When the nomination reached the Judiciary Committee argument became so bitter that Senator Neely, the chairman, left the room. After two hours of bickering, the committee upheld Hugo Black 13-to-4.
Nominee. Modest, unassuming Hugo Black combs a few wisps of sandy hair over his head, chews a cigar although he gave up smoking two years ago. A bachelor until he was 35, he married 22-year-old Josephine Foster of Birmingham years after he met her, a yeomanette, during their War service. With their three charming children--Hugo, 15, Sterling, 12, Martha Josephine, 4--the Blacks live modestly on Washington's Cathedral Ave., have no home in Alabama except the one they rent during election years. Long since prematurely grey, Mrs. Black went to American University two hours a day this year, eager to complete the education she began at fashionable Sweet Briar College (Virginia). Nominee Black takes pride in his cooking, his ability to play almost any given instrument by ear, the fact that he beats his wife regularly at their weekly golf match.
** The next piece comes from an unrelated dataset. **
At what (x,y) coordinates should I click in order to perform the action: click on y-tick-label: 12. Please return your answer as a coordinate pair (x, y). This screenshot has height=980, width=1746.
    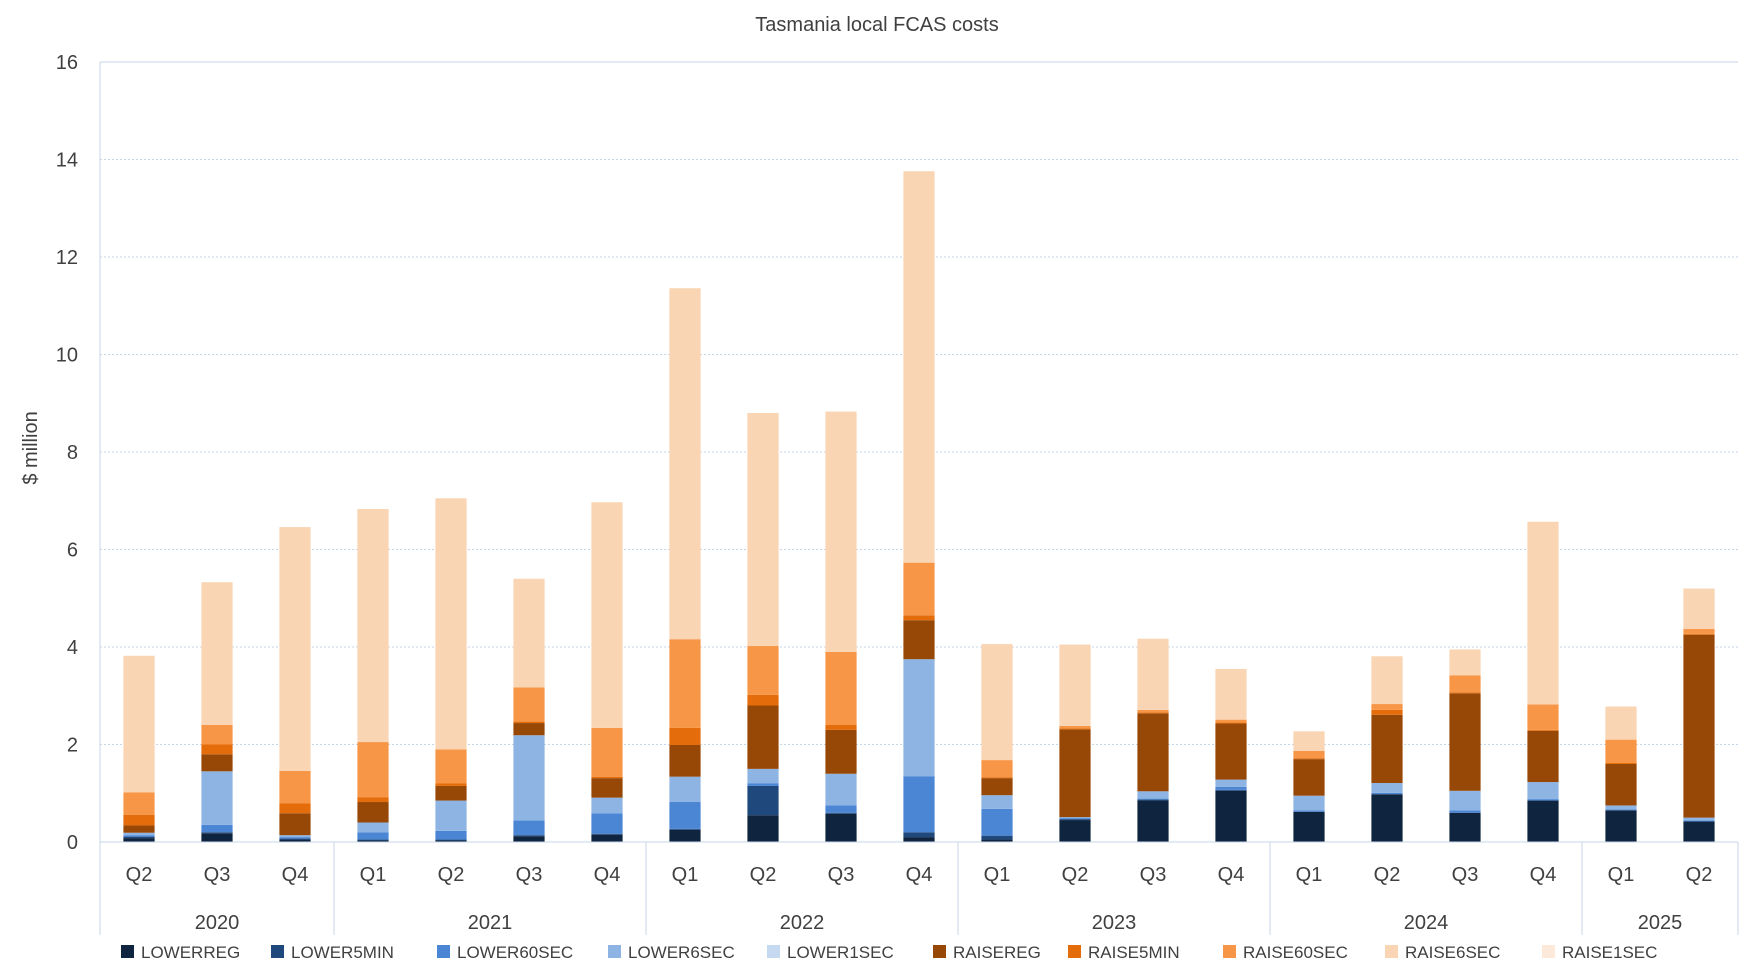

In a Supreme Court Justice none of these things are objectionable. Important, however, is the question of whom he may eventually be objectionable to--liberals or conservatives--once he is on the bench. Justice McReynolds mounted it as Wood-row Wilson's trust-busting Attorney General. No man can assert that a mellowing Justice Black will revert to hereditary Southern conservatism. Neither can any man predict the course of a Justice's convictions once he is secure for life in a $20,000-a-year job, all trials of reelection forever behind him. Those who know trigger-brained Hugo Black best deny that he can be counted a. Roosevelt yes-man in the future.
*Said Washington wags last week: "Hugo won't have to buy a robe; he can dye his white one black."
*Says Article I of the Constitution: "No Senator or Representative shall, during the time for which he was elected, be appointed to any civil office under the authority of the United States which shall have been created, or the emoluments whereof shall have been increased during such time. . . ." Actually the Retirement Act does not increase the emoluments of Justices but guarantees their pensions against reduction.
*John M. Harlan was 44, Charles Evans Hughes 48, Edward D. White 49.